→ **INSTRUCTIONS FOR THE TASK**:
In the entries below, filter for the word "value" and copy every matching line.

══ RECORD SET ══

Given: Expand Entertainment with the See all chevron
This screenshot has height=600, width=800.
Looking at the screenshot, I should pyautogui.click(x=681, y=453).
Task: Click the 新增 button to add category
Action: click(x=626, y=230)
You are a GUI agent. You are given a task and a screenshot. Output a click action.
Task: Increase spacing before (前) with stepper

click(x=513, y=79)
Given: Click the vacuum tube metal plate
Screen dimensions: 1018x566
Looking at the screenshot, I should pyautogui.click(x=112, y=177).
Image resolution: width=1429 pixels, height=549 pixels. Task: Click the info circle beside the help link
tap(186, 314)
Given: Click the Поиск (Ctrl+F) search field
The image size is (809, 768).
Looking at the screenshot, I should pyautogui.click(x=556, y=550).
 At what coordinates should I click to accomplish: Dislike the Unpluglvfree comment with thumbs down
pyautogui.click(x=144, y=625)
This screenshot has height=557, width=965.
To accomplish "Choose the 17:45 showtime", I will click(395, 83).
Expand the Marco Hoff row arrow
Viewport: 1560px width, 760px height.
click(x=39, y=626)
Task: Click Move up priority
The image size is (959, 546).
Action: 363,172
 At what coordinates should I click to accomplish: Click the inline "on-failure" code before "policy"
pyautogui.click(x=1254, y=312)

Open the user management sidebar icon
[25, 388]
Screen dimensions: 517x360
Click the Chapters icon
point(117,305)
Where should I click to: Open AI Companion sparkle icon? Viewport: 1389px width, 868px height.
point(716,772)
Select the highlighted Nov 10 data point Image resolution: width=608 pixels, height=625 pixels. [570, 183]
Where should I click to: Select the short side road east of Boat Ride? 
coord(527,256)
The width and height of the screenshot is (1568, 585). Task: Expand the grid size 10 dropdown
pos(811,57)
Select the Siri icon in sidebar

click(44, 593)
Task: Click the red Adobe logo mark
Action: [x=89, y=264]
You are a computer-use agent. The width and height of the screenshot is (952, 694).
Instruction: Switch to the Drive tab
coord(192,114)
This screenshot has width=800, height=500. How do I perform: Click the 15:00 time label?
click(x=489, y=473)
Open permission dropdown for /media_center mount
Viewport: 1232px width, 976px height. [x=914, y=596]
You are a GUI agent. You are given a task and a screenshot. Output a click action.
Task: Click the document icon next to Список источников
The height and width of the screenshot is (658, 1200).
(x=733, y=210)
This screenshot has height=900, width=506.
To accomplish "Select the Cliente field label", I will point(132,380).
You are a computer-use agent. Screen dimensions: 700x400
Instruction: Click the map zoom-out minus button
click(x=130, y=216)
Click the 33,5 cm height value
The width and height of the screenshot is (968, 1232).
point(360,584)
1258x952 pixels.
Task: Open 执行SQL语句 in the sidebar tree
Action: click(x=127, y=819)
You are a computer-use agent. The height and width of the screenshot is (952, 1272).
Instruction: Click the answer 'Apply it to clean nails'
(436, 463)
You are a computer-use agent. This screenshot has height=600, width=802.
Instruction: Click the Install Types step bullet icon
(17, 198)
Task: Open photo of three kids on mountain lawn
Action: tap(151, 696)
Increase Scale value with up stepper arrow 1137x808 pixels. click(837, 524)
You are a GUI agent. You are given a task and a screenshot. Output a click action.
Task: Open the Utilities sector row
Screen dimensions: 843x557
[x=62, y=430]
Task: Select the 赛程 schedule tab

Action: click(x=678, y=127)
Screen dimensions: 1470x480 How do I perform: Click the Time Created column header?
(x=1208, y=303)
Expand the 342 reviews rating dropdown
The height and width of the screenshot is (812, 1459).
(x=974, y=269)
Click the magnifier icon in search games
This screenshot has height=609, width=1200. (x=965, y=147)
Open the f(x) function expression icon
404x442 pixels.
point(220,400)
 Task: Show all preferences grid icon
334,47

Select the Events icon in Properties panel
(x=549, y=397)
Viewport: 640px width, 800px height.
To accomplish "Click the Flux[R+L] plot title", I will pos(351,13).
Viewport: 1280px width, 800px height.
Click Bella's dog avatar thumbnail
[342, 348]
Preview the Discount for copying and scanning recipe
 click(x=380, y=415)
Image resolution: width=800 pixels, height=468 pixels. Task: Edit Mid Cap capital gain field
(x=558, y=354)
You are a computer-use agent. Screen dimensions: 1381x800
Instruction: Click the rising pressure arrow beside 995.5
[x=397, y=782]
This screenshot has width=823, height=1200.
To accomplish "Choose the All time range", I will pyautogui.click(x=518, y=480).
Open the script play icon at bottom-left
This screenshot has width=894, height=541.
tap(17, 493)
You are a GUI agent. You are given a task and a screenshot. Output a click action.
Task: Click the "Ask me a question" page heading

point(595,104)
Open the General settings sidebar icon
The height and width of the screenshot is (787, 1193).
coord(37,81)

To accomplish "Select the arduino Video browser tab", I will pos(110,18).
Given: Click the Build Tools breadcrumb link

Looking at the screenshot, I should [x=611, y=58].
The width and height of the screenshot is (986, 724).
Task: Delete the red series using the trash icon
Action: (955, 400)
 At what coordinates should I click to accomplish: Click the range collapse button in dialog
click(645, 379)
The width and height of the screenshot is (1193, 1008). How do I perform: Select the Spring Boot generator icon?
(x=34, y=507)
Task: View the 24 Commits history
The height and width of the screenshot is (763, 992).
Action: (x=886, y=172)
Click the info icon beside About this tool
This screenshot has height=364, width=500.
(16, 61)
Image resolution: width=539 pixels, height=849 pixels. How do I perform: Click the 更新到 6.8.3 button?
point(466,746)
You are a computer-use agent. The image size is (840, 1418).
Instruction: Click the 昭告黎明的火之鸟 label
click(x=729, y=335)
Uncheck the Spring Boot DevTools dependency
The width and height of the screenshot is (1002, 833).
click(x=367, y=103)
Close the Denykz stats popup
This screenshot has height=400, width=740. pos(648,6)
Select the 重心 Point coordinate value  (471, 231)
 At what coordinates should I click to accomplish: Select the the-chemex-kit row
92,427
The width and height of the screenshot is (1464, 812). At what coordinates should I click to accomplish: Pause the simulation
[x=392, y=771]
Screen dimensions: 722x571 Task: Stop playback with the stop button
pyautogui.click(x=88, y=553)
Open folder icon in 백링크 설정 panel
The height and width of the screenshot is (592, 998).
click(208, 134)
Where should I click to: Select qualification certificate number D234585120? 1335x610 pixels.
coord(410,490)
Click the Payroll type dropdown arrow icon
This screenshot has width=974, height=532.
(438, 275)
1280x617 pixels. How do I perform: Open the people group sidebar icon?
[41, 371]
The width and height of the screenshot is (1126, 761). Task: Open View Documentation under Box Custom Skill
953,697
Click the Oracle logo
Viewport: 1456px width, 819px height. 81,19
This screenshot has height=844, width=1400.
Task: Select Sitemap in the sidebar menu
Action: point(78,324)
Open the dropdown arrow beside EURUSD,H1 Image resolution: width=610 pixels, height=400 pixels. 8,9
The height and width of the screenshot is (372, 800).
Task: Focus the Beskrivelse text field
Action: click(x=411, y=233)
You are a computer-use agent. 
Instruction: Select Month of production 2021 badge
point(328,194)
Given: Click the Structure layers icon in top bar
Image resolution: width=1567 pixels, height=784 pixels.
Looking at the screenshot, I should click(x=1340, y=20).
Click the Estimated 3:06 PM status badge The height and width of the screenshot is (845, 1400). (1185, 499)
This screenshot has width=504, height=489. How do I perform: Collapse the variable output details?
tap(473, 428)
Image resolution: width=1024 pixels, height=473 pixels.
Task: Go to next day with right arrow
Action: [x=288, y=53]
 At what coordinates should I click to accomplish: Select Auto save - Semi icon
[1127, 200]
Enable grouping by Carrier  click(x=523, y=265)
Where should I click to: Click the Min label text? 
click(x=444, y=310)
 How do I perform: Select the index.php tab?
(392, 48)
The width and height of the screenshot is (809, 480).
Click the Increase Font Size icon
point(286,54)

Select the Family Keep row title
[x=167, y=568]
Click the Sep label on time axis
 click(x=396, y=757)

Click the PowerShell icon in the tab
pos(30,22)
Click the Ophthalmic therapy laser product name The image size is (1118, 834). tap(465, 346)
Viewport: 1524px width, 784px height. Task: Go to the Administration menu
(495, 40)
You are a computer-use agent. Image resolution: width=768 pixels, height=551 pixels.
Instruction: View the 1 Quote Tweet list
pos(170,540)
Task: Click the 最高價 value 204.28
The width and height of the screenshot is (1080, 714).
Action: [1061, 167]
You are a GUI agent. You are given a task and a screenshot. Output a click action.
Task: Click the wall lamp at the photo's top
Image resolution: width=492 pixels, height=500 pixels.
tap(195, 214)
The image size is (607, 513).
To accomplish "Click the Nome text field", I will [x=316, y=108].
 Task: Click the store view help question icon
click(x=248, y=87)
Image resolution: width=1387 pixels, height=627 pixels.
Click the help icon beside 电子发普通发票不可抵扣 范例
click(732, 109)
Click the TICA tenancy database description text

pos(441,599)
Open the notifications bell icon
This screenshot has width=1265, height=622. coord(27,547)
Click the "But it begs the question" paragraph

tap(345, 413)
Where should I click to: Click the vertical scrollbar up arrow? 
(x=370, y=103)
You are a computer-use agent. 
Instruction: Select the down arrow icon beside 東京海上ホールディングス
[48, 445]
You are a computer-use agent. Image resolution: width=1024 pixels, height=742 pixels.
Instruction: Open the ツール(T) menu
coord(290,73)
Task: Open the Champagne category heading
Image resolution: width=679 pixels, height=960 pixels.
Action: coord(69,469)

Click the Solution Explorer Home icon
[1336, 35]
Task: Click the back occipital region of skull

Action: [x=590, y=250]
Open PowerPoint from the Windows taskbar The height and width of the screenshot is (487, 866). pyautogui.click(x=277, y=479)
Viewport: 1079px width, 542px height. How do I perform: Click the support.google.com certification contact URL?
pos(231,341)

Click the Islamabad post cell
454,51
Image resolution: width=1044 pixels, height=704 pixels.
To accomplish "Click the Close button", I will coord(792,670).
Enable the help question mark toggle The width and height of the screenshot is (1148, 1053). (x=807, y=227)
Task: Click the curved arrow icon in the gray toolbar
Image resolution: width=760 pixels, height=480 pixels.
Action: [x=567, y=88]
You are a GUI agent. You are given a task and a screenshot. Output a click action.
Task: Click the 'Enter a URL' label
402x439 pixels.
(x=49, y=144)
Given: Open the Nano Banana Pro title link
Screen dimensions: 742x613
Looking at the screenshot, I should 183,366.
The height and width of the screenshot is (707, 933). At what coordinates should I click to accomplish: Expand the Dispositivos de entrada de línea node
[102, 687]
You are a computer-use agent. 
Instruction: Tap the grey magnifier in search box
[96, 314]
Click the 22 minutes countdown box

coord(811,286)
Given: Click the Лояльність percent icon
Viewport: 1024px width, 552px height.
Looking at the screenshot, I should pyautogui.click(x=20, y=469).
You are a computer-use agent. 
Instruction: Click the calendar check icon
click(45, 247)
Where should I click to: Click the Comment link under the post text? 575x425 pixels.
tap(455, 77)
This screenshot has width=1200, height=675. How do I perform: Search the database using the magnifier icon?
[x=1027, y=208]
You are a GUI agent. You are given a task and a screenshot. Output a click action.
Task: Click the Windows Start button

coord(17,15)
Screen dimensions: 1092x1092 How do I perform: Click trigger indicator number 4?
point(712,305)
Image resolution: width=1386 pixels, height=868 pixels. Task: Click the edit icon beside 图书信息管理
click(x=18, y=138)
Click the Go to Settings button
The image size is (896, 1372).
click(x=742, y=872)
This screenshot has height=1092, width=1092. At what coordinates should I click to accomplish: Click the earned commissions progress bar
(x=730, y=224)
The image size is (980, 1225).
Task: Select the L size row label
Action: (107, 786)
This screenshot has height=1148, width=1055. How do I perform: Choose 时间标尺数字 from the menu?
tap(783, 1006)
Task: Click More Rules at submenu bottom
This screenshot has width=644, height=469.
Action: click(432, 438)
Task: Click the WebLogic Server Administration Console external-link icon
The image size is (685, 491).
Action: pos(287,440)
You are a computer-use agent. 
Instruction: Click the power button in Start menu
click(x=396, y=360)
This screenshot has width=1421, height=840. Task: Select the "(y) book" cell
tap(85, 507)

═══

→ **ANSWER**:
Click the 33,5 cm height value
Increase Scale value with up stepper arrow 1137x808 pixels. click(837, 524)
Select the 重心 Point coordinate value  (471, 231)
Task: Click the 最高價 value 204.28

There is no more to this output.